Word and element location entries:

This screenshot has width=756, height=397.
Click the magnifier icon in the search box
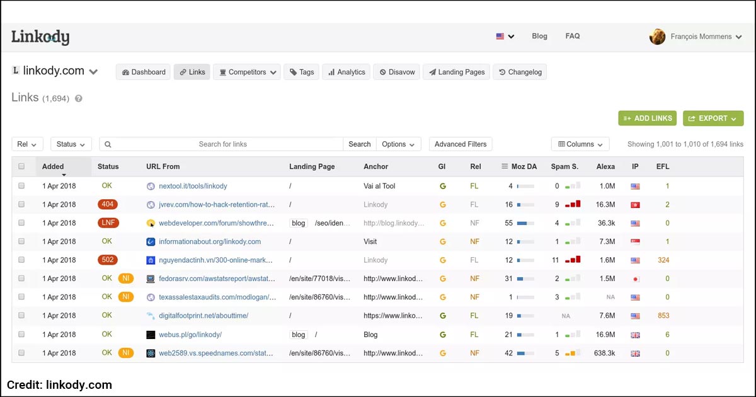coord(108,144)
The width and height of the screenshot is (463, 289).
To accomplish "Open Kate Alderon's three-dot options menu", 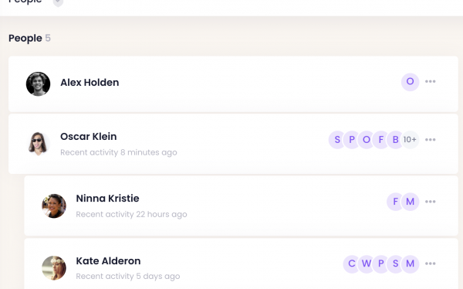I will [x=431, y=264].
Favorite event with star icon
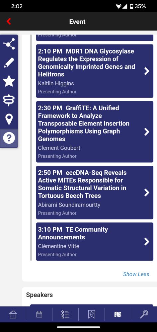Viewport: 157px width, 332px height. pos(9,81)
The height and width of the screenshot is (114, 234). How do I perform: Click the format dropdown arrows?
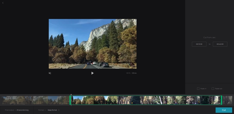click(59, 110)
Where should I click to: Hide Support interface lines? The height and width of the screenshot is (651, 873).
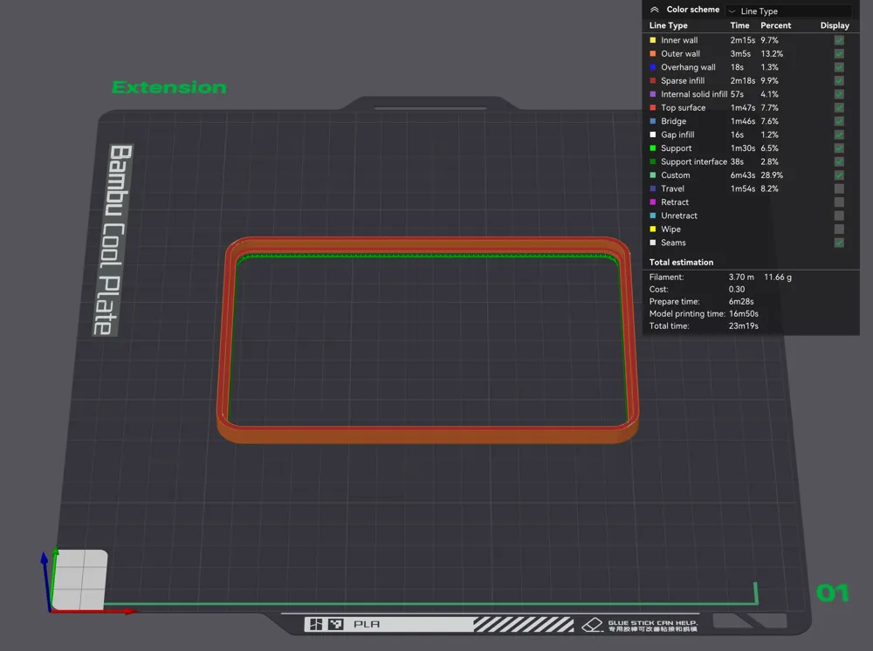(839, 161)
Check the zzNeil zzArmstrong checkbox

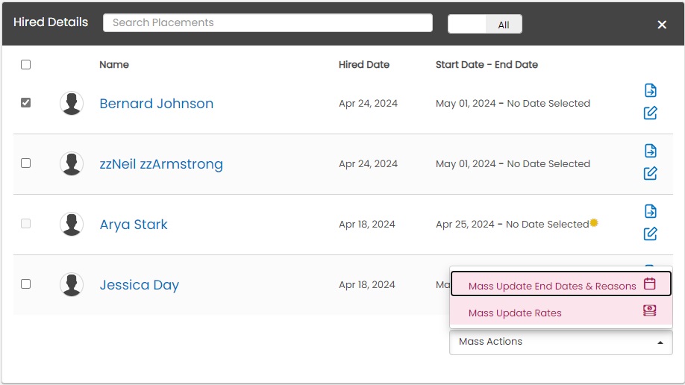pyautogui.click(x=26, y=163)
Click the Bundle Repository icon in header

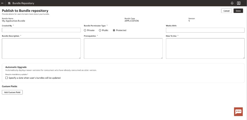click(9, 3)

Aim: Update the entries from the line with "Check the zzNeil zzArmstrong checkbox" up to and including the last line of the entries, replacing "header" with "toolbar" and changing nothing else. Leave the pictures out of your answer.

Result:
Check the zzNeil zzArmstrong checkbox

pyautogui.click(x=26, y=163)
Click the Bundle Repository icon in toolbar

click(9, 3)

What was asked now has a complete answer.